**Task directions**. For the entries that follow, give the number of lines holding the string "will" and nothing more.

**The data**.
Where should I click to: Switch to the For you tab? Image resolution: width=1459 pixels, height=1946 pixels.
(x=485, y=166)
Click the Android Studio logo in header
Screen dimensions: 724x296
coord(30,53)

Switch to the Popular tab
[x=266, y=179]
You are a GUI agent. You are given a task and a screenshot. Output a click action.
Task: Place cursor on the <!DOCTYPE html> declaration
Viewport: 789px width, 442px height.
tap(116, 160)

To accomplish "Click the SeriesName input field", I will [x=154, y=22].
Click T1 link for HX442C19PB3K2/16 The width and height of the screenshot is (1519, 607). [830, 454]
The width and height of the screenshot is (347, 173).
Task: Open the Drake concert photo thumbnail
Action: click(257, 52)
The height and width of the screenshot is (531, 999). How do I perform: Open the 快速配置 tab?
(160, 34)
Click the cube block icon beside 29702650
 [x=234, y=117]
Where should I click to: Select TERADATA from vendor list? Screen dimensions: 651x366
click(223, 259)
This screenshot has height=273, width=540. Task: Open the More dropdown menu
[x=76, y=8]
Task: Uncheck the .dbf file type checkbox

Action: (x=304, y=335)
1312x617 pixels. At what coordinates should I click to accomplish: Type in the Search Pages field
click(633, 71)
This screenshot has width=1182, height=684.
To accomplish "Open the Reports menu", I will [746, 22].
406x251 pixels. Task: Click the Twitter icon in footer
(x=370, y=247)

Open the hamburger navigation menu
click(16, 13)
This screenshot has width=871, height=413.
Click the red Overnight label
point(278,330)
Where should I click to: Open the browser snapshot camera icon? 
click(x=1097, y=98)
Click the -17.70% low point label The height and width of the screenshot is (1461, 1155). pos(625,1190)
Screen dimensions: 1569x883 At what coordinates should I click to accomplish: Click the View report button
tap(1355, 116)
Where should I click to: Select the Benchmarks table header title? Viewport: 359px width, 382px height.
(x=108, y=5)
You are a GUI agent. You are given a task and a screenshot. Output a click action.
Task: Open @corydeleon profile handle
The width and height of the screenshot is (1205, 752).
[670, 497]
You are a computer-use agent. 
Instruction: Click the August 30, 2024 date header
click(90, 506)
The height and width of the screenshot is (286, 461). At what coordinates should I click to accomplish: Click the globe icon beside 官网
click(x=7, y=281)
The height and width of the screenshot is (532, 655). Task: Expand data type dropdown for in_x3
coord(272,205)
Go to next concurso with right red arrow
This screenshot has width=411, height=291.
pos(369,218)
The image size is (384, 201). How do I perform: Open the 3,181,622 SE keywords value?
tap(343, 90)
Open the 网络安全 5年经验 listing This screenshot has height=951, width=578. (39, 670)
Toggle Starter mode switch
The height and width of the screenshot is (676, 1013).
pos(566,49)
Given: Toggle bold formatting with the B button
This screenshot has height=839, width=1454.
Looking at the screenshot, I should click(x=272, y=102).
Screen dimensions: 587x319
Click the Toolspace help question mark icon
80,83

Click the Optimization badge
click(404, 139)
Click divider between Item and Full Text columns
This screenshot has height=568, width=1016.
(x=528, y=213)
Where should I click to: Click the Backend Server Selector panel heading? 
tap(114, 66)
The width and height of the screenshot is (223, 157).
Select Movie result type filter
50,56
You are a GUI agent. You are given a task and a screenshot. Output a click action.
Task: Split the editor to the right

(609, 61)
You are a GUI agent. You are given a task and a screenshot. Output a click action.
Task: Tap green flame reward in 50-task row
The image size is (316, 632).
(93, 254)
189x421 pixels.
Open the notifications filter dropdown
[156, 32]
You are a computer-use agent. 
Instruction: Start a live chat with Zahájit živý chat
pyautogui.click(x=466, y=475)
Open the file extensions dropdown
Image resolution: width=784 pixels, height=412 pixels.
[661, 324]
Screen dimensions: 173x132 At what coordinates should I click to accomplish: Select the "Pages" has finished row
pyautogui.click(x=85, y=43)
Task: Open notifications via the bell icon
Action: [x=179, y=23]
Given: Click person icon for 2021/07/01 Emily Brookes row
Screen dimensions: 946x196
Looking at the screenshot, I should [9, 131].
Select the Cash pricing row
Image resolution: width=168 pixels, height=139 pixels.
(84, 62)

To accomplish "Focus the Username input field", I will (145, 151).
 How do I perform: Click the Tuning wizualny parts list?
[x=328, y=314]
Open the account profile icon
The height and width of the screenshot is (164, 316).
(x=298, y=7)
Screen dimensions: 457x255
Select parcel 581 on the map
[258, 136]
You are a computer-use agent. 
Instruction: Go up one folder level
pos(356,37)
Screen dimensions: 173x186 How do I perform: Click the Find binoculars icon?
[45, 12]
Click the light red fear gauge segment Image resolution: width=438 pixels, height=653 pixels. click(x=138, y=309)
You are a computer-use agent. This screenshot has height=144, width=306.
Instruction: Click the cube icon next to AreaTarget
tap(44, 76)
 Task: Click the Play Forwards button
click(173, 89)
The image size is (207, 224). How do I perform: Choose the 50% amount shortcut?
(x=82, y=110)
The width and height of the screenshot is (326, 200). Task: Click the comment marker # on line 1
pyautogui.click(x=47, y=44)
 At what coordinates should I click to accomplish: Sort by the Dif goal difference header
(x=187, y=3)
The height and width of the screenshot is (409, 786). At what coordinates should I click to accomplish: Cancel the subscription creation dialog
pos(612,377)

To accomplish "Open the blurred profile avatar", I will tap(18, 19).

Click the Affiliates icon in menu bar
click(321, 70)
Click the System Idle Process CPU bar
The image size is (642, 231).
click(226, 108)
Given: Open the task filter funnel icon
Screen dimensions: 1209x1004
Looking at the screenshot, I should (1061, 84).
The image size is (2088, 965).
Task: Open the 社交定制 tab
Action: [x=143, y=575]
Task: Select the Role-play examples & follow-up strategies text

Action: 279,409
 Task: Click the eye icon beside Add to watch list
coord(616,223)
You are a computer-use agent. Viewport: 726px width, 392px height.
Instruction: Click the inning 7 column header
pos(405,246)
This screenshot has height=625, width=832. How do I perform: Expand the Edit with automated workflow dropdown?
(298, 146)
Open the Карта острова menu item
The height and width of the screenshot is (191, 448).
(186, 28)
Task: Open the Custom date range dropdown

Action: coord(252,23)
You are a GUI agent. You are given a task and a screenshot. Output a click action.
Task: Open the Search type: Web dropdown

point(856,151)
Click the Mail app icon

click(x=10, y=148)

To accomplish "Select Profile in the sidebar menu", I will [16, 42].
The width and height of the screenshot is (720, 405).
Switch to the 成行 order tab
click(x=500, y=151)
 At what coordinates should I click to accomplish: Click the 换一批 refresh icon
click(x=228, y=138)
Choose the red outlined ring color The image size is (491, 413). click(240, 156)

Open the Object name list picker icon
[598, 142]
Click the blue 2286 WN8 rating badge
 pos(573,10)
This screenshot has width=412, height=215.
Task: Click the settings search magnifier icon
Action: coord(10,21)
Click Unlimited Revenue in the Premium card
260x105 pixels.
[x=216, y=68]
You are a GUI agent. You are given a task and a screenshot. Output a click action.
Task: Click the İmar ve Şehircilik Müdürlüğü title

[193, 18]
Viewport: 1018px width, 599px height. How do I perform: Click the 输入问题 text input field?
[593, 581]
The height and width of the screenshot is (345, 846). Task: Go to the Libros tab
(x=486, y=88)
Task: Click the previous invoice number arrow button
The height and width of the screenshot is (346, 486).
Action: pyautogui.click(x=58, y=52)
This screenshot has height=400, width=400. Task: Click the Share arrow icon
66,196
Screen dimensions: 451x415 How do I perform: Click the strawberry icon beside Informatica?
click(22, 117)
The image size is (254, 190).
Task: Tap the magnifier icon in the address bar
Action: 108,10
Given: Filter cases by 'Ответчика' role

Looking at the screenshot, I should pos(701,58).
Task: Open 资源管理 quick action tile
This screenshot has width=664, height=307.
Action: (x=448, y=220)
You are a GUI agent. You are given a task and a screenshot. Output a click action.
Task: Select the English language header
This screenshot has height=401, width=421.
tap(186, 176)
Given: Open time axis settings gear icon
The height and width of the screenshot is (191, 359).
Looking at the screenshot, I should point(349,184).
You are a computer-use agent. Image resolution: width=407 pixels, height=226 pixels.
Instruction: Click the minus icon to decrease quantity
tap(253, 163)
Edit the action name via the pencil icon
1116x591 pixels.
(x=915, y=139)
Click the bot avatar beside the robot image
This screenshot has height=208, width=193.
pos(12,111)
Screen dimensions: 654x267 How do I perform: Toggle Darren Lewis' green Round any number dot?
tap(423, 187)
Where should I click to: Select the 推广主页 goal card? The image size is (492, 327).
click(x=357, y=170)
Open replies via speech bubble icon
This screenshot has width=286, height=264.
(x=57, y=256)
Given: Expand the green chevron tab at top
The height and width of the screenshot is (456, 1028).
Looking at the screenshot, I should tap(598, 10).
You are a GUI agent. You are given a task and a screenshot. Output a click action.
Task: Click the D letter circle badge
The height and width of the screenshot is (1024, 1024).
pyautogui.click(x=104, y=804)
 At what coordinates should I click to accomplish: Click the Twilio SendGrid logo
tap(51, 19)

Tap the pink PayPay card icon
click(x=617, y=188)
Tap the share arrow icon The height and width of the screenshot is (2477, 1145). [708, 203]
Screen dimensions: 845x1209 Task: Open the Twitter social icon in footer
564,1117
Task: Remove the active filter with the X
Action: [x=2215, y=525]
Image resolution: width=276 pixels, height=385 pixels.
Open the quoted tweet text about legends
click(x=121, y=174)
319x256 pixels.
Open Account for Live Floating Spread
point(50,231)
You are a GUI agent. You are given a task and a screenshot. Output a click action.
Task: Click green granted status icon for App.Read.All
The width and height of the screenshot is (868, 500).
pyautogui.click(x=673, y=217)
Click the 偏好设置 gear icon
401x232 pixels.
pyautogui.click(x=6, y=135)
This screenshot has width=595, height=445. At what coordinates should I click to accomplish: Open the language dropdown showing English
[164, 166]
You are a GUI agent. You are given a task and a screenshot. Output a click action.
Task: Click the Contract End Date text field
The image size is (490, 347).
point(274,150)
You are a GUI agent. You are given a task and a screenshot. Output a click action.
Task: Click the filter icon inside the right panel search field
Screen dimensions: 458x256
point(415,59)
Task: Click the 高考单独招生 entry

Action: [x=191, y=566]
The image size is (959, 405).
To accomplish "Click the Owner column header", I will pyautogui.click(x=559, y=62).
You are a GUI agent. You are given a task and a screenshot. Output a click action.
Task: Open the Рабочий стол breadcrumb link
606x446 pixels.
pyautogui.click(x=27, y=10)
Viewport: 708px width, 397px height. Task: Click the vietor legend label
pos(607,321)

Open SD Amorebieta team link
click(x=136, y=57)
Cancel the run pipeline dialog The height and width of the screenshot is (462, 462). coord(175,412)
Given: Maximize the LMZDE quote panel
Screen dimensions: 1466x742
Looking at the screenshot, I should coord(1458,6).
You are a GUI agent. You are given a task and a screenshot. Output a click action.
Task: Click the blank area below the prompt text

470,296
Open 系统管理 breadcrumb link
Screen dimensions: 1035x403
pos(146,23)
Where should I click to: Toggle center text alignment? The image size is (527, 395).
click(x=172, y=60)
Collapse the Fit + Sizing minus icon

**Exercise output**. 6